What needs to be done: Every entry is to be returned unchanged, and no picture is to be included.

[Dataset entries]
= Beginning of Section =

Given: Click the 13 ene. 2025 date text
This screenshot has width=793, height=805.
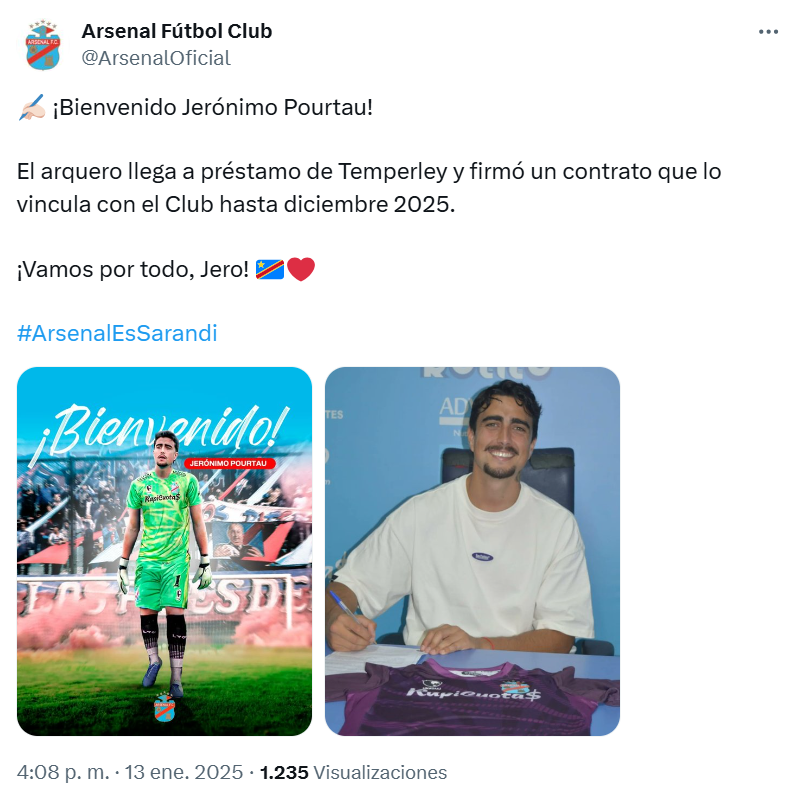Looking at the screenshot, I should point(184,772).
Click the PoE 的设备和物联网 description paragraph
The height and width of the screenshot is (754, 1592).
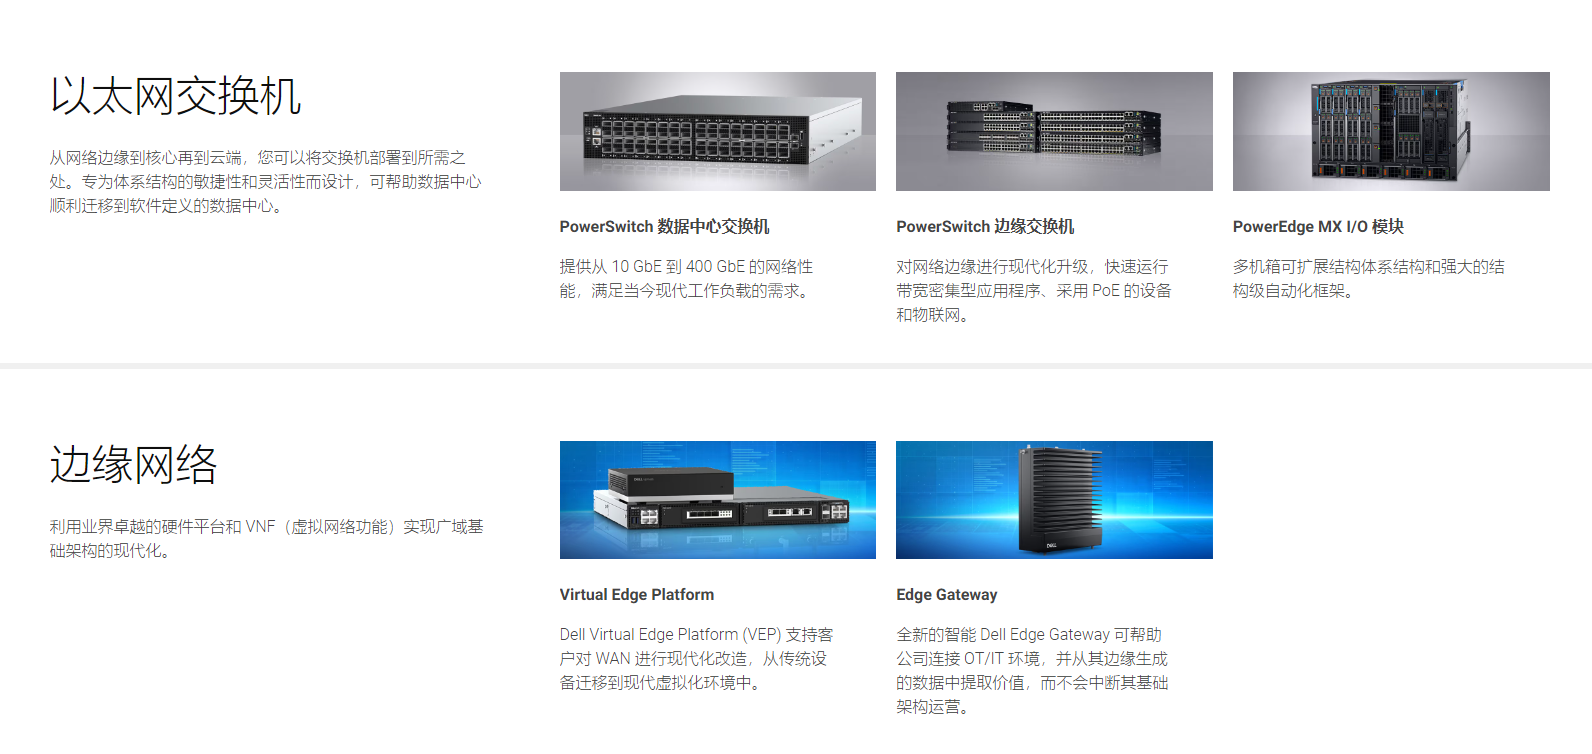pos(1034,291)
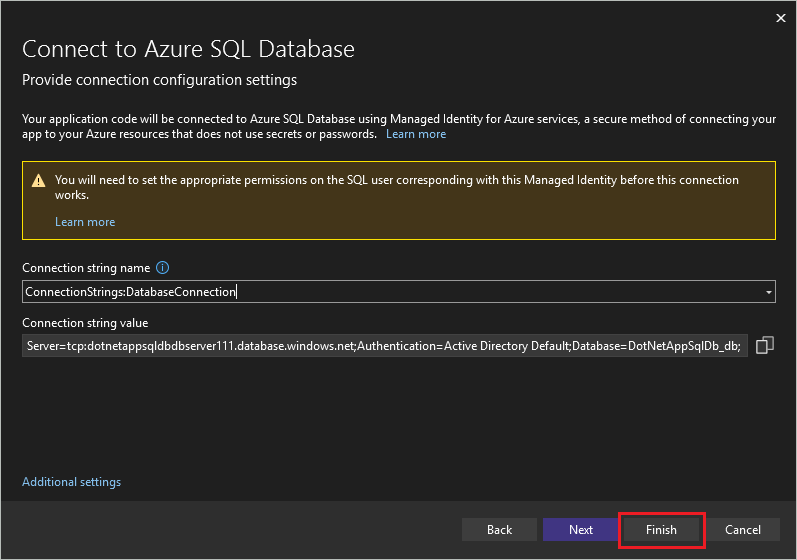
Task: Click the yellow warning triangle icon
Action: coord(38,181)
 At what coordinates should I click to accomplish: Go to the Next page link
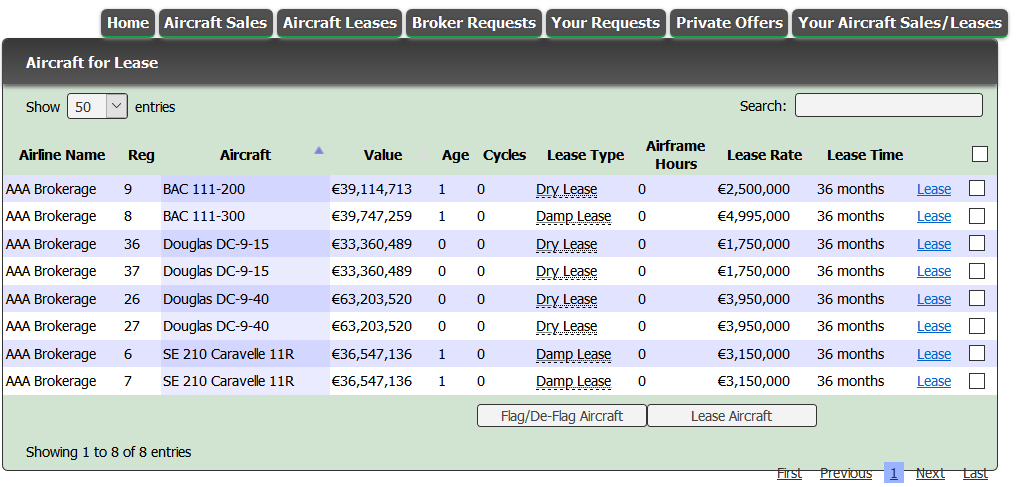(x=929, y=473)
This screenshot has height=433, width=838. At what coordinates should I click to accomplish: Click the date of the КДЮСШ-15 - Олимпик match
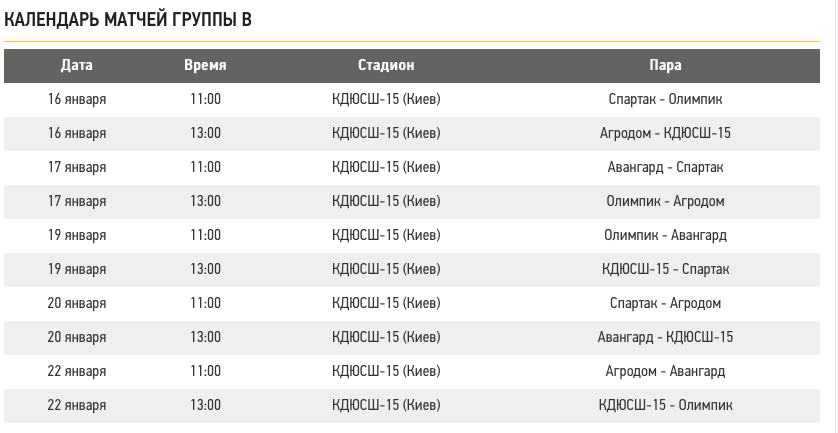[77, 405]
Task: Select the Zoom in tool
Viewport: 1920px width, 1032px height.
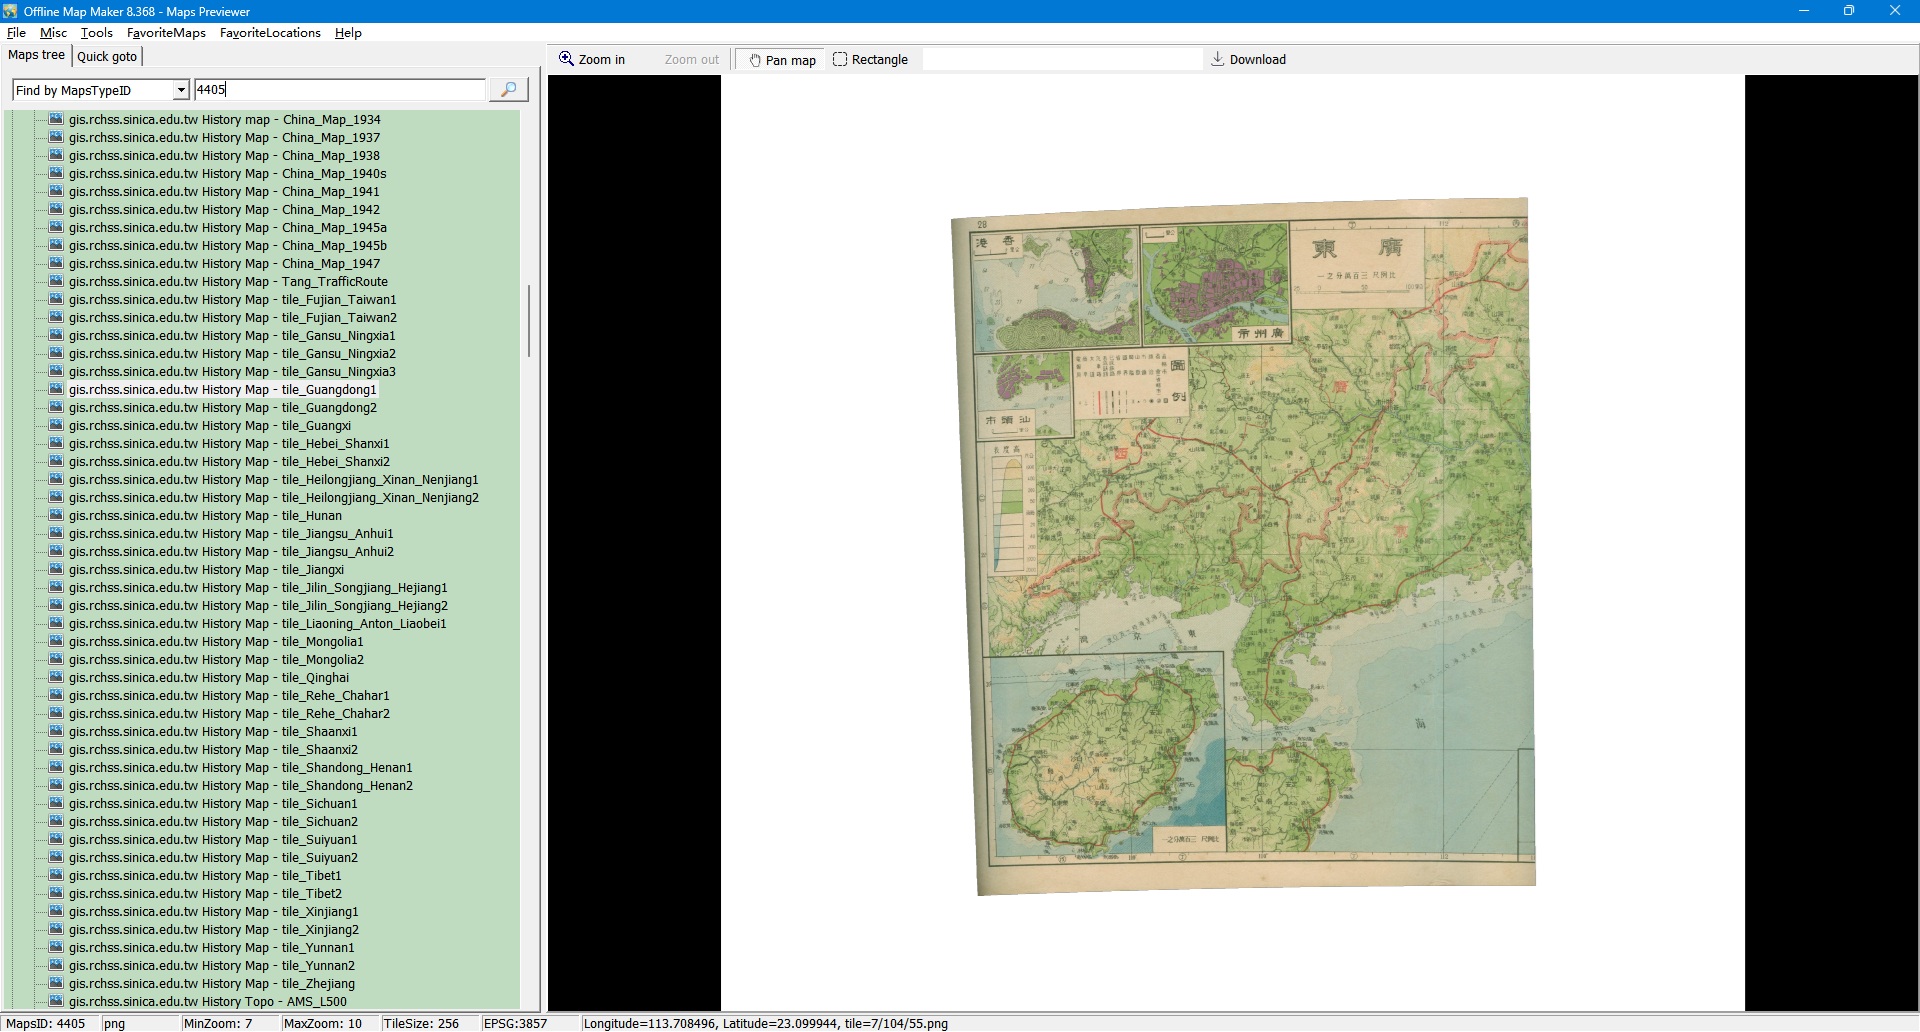Action: tap(592, 60)
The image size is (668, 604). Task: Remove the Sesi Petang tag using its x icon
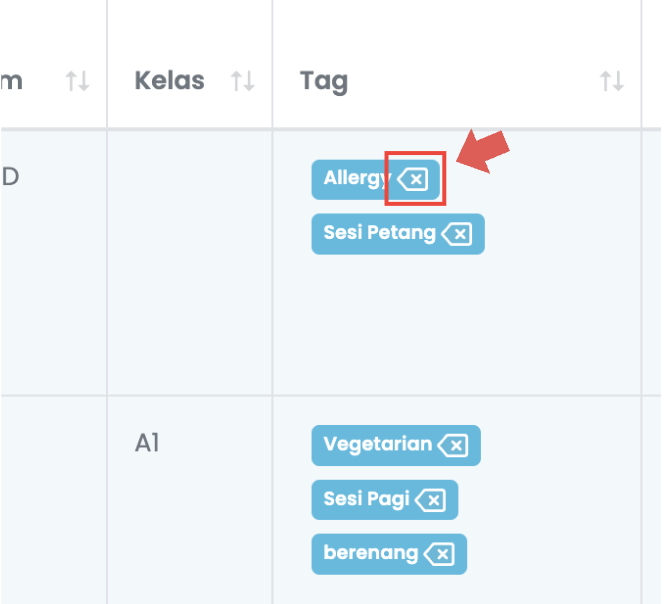[x=457, y=234]
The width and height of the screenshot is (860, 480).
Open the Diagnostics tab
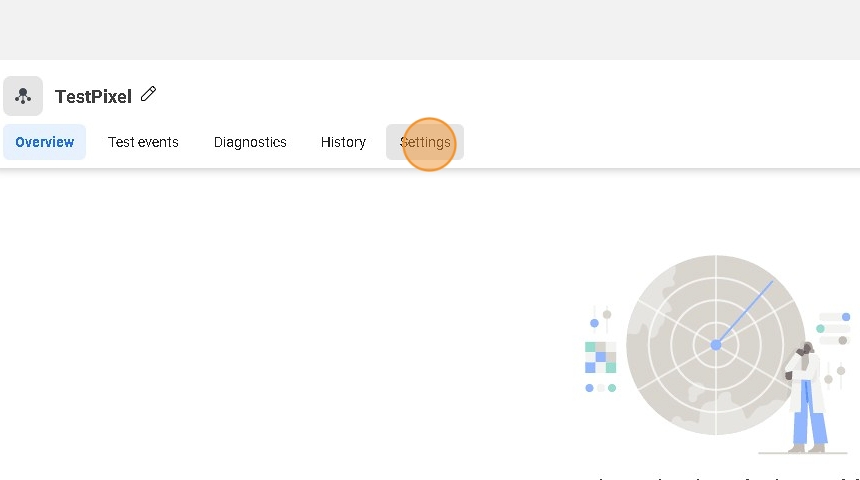click(x=250, y=142)
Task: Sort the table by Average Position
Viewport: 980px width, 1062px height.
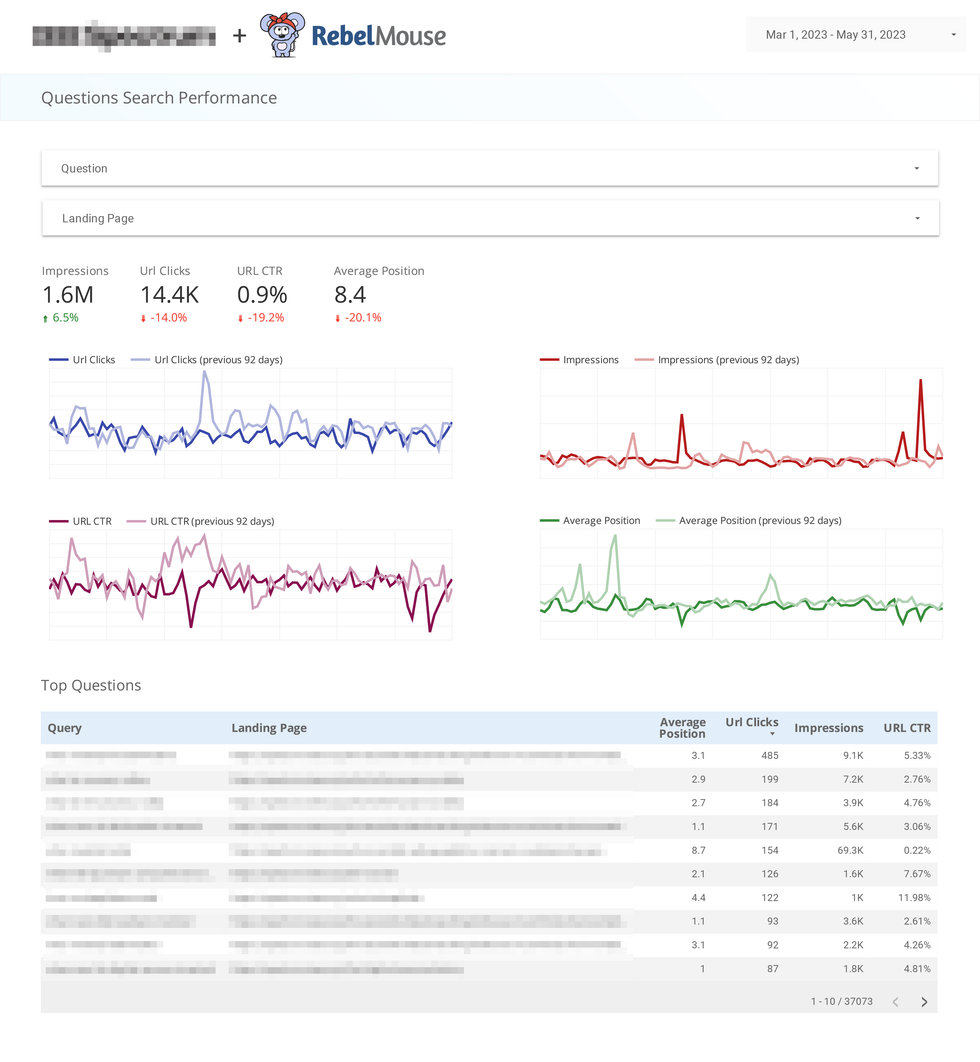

= End of Section =

The answer:
Given: Click the 13 ene. 2025 date text
This screenshot has width=793, height=805.
Looking at the screenshot, I should point(184,772).
Click the PoE 的设备和物联网 description paragraph
The height and width of the screenshot is (754, 1592).
pos(1034,291)
Task: Click the yellow warning triangle icon
Action: coord(38,181)
 At what coordinates should I click to accomplish: Go to the Next page link
(x=929, y=473)
This screenshot has height=433, width=838. At what coordinates should I click to accomplish: Click the date of the КДЮСШ-15 - Олимпик match
[77, 405]
Task: Select the Zoom in tool
Viewport: 1920px width, 1032px height.
Action: tap(592, 60)
The image size is (668, 604). Task: Remove the Sesi Petang tag using its x icon
[x=457, y=234]
The width and height of the screenshot is (860, 480).
Open the Diagnostics tab
click(x=250, y=142)
Task: Sort the table by Average Position
Viewport: 980px width, 1062px height.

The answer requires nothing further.